- [Material provided]:
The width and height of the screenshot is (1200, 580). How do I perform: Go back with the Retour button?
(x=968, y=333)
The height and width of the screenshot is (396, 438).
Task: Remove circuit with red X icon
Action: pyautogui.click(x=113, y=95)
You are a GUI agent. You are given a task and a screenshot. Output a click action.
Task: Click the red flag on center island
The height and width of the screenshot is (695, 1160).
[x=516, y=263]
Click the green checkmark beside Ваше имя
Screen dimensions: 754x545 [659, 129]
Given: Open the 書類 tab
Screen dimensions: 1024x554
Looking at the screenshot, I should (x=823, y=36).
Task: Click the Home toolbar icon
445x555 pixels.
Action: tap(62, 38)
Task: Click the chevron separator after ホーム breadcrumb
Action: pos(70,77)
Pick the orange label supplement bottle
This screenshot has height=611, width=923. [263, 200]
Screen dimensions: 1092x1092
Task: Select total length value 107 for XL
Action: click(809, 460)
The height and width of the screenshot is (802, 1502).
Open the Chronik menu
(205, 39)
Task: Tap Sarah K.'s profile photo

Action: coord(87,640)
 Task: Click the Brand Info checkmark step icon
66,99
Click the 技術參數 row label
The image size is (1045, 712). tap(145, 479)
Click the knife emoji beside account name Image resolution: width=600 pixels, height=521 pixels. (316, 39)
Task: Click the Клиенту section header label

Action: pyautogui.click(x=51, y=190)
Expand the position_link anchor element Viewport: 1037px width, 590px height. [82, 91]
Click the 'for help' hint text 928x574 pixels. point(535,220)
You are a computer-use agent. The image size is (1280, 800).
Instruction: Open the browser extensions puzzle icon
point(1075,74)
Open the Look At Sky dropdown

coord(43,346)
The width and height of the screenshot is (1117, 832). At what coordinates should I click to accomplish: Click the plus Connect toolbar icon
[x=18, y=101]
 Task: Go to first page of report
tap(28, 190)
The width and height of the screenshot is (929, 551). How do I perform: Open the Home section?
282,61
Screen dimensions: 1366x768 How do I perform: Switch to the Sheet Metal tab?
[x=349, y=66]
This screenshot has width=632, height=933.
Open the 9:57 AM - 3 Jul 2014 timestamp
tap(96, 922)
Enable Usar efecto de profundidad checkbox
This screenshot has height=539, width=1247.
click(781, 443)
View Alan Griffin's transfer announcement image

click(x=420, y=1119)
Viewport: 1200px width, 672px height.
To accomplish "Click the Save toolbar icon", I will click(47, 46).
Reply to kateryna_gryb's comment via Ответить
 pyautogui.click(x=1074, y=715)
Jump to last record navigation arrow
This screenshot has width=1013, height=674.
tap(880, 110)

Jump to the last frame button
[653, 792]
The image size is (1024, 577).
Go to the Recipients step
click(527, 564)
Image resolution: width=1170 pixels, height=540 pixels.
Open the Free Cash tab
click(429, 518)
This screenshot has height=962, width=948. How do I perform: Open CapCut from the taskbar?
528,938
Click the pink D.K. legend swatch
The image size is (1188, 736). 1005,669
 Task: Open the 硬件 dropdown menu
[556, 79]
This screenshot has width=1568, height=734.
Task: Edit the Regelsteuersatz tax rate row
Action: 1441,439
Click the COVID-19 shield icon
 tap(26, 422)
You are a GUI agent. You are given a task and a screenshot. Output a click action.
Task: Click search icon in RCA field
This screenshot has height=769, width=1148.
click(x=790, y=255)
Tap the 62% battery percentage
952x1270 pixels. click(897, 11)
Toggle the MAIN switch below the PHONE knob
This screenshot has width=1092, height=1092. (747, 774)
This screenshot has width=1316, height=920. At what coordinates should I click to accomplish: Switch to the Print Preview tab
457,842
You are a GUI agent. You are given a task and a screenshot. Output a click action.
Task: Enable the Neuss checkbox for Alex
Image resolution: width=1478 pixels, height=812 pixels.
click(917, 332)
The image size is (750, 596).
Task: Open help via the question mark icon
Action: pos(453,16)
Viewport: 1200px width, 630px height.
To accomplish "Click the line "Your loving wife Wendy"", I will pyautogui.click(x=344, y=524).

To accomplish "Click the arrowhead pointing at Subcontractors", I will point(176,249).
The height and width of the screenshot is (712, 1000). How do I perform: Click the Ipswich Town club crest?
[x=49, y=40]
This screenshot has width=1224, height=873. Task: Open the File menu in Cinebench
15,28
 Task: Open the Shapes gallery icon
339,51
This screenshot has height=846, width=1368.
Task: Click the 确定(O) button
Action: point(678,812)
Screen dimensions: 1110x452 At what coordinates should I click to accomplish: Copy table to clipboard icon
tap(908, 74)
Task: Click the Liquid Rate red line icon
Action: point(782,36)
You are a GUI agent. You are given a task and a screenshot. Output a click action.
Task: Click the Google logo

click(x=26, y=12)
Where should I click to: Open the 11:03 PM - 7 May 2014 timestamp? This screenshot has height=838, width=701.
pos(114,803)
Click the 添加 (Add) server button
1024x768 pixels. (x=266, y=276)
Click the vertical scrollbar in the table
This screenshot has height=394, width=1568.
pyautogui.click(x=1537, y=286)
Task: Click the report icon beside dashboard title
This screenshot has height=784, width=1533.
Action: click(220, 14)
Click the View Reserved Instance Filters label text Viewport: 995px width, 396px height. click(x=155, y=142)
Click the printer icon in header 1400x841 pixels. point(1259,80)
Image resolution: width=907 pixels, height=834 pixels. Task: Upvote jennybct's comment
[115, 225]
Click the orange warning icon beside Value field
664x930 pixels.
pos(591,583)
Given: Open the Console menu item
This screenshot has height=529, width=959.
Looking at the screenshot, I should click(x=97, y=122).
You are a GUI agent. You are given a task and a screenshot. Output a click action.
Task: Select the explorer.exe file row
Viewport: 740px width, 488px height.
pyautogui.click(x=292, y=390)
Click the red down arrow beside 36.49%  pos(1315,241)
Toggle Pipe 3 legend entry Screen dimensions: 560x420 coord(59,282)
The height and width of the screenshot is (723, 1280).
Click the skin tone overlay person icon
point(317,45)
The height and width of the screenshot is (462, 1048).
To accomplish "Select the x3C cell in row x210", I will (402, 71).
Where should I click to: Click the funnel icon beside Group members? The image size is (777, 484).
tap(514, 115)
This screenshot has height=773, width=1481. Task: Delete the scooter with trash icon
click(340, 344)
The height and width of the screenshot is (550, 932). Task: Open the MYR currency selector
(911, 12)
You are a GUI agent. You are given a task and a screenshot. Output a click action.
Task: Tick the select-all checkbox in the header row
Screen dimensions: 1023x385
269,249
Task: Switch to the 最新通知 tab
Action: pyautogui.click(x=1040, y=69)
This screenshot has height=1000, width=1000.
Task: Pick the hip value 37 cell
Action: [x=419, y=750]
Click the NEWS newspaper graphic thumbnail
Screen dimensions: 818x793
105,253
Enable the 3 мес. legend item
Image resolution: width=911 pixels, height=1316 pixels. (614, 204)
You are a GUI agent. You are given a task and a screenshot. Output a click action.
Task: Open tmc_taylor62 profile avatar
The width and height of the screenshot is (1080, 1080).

- [Assigned task]: Copy every record exactly as presented.

- [Response box]:
The width and height of the screenshot is (1200, 580). How do I perform: Go back with the Retour button?
(x=968, y=333)
The height and width of the screenshot is (396, 438).
Task: Remove circuit with red X icon
Action: pyautogui.click(x=113, y=95)
You are a GUI agent. You are given a task and a screenshot. Output a click action.
Task: Click the red flag on center island
The height and width of the screenshot is (695, 1160).
[x=516, y=263]
Click the green checkmark beside Ваше имя
Screen dimensions: 754x545 [659, 129]
Given: Open the 書類 tab
Screen dimensions: 1024x554
Looking at the screenshot, I should (x=823, y=36).
Task: Click the Home toolbar icon
445x555 pixels.
Action: tap(62, 38)
Task: Click the chevron separator after ホーム breadcrumb
Action: pos(70,77)
Pick the orange label supplement bottle
This screenshot has height=611, width=923. [263, 200]
Screen dimensions: 1092x1092
Task: Select total length value 107 for XL
Action: click(809, 460)
The height and width of the screenshot is (802, 1502).
Open the Chronik menu
(205, 39)
Task: Tap Sarah K.'s profile photo

Action: coord(87,640)
 Task: Click the Brand Info checkmark step icon
66,99
Click the 技術參數 row label
The image size is (1045, 712). tap(145, 479)
Click the knife emoji beside account name Image resolution: width=600 pixels, height=521 pixels. (316, 39)
Task: Click the Клиенту section header label

Action: pyautogui.click(x=51, y=190)
Expand the position_link anchor element Viewport: 1037px width, 590px height. [82, 91]
Click the 'for help' hint text 928x574 pixels. point(535,220)
You are a computer-use agent. The image size is (1280, 800).
Instruction: Open the browser extensions puzzle icon
point(1075,74)
Open the Look At Sky dropdown

coord(43,346)
The width and height of the screenshot is (1117, 832). At what coordinates should I click to accomplish: Click the plus Connect toolbar icon
[x=18, y=101]
 Task: Go to first page of report
tap(28, 190)
The width and height of the screenshot is (929, 551). How do I perform: Open the Home section?
282,61
Screen dimensions: 1366x768 How do I perform: Switch to the Sheet Metal tab?
[x=349, y=66]
This screenshot has width=632, height=933.
Open the 9:57 AM - 3 Jul 2014 timestamp
tap(96, 922)
Enable Usar efecto de profundidad checkbox
This screenshot has height=539, width=1247.
click(781, 443)
View Alan Griffin's transfer announcement image

click(x=420, y=1119)
Viewport: 1200px width, 672px height.
To accomplish "Click the Save toolbar icon", I will click(47, 46).
Reply to kateryna_gryb's comment via Ответить
 pyautogui.click(x=1074, y=715)
Jump to last record navigation arrow
This screenshot has width=1013, height=674.
tap(880, 110)

Jump to the last frame button
[653, 792]
The image size is (1024, 577).
Go to the Recipients step
click(527, 564)
Image resolution: width=1170 pixels, height=540 pixels.
Open the Free Cash tab
click(429, 518)
This screenshot has height=962, width=948. How do I perform: Open CapCut from the taskbar?
528,938
Click the pink D.K. legend swatch
The image size is (1188, 736). 1005,669
 Task: Open the 硬件 dropdown menu
[556, 79]
This screenshot has width=1568, height=734.
Task: Edit the Regelsteuersatz tax rate row
Action: 1441,439
Click the COVID-19 shield icon
 tap(26, 422)
You are a GUI agent. You are given a task and a screenshot. Output a click action.
Task: Click search icon in RCA field
This screenshot has height=769, width=1148.
click(x=790, y=255)
Tap the 62% battery percentage
952x1270 pixels. click(897, 11)
Toggle the MAIN switch below the PHONE knob
This screenshot has width=1092, height=1092. (747, 774)
This screenshot has width=1316, height=920. At what coordinates should I click to accomplish: Switch to the Print Preview tab
457,842
You are a GUI agent. You are given a task and a screenshot. Output a click action.
Task: Enable the Neuss checkbox for Alex
Image resolution: width=1478 pixels, height=812 pixels.
click(917, 332)
The image size is (750, 596).
Task: Open help via the question mark icon
Action: pos(453,16)
Viewport: 1200px width, 630px height.
To accomplish "Click the line "Your loving wife Wendy"", I will pyautogui.click(x=344, y=524).

To accomplish "Click the arrowhead pointing at Subcontractors", I will point(176,249).
The height and width of the screenshot is (712, 1000). How do I perform: Click the Ipswich Town club crest?
[x=49, y=40]
This screenshot has width=1224, height=873. Task: Open the File menu in Cinebench
15,28
 Task: Open the Shapes gallery icon
339,51
This screenshot has height=846, width=1368.
Task: Click the 确定(O) button
Action: point(678,812)
Screen dimensions: 1110x452 At what coordinates should I click to accomplish: Copy table to clipboard icon
tap(908, 74)
Task: Click the Liquid Rate red line icon
Action: point(782,36)
You are a GUI agent. You are given a task and a screenshot. Output a click action.
Task: Click the Google logo

click(x=26, y=12)
Where should I click to: Open the 11:03 PM - 7 May 2014 timestamp? This screenshot has height=838, width=701.
pos(114,803)
Click the 添加 (Add) server button
1024x768 pixels. (x=266, y=276)
Click the vertical scrollbar in the table
This screenshot has height=394, width=1568.
pyautogui.click(x=1537, y=286)
Task: Click the report icon beside dashboard title
This screenshot has height=784, width=1533.
Action: click(220, 14)
Click the View Reserved Instance Filters label text Viewport: 995px width, 396px height. click(x=155, y=142)
Click the printer icon in header 1400x841 pixels. point(1259,80)
Image resolution: width=907 pixels, height=834 pixels. Task: Upvote jennybct's comment
[115, 225]
Click the orange warning icon beside Value field
664x930 pixels.
pos(591,583)
Given: Open the Console menu item
This screenshot has height=529, width=959.
Looking at the screenshot, I should click(x=97, y=122).
You are a GUI agent. You are given a task and a screenshot. Output a click action.
Task: Select the explorer.exe file row
Viewport: 740px width, 488px height.
pyautogui.click(x=292, y=390)
Click the red down arrow beside 36.49%  pos(1315,241)
Toggle Pipe 3 legend entry Screen dimensions: 560x420 coord(59,282)
The height and width of the screenshot is (723, 1280).
Click the skin tone overlay person icon
point(317,45)
The height and width of the screenshot is (462, 1048).
To accomplish "Select the x3C cell in row x210", I will (402, 71).
Where should I click to: Click the funnel icon beside Group members? The image size is (777, 484).
tap(514, 115)
This screenshot has height=773, width=1481. Task: Delete the scooter with trash icon
click(340, 344)
The height and width of the screenshot is (550, 932). Task: Open the MYR currency selector
(911, 12)
You are a GUI agent. You are given a task and a screenshot. Output a click action.
Task: Tick the select-all checkbox in the header row
Screen dimensions: 1023x385
269,249
Task: Switch to the 最新通知 tab
Action: pyautogui.click(x=1040, y=69)
This screenshot has height=1000, width=1000.
Task: Pick the hip value 37 cell
Action: [x=419, y=750]
Click the NEWS newspaper graphic thumbnail
Screen dimensions: 818x793
105,253
Enable the 3 мес. legend item
Image resolution: width=911 pixels, height=1316 pixels. (614, 204)
You are a GUI agent. You are given a task and a screenshot. Output a click action.
Task: Open tmc_taylor62 profile avatar
The width and height of the screenshot is (1080, 1080).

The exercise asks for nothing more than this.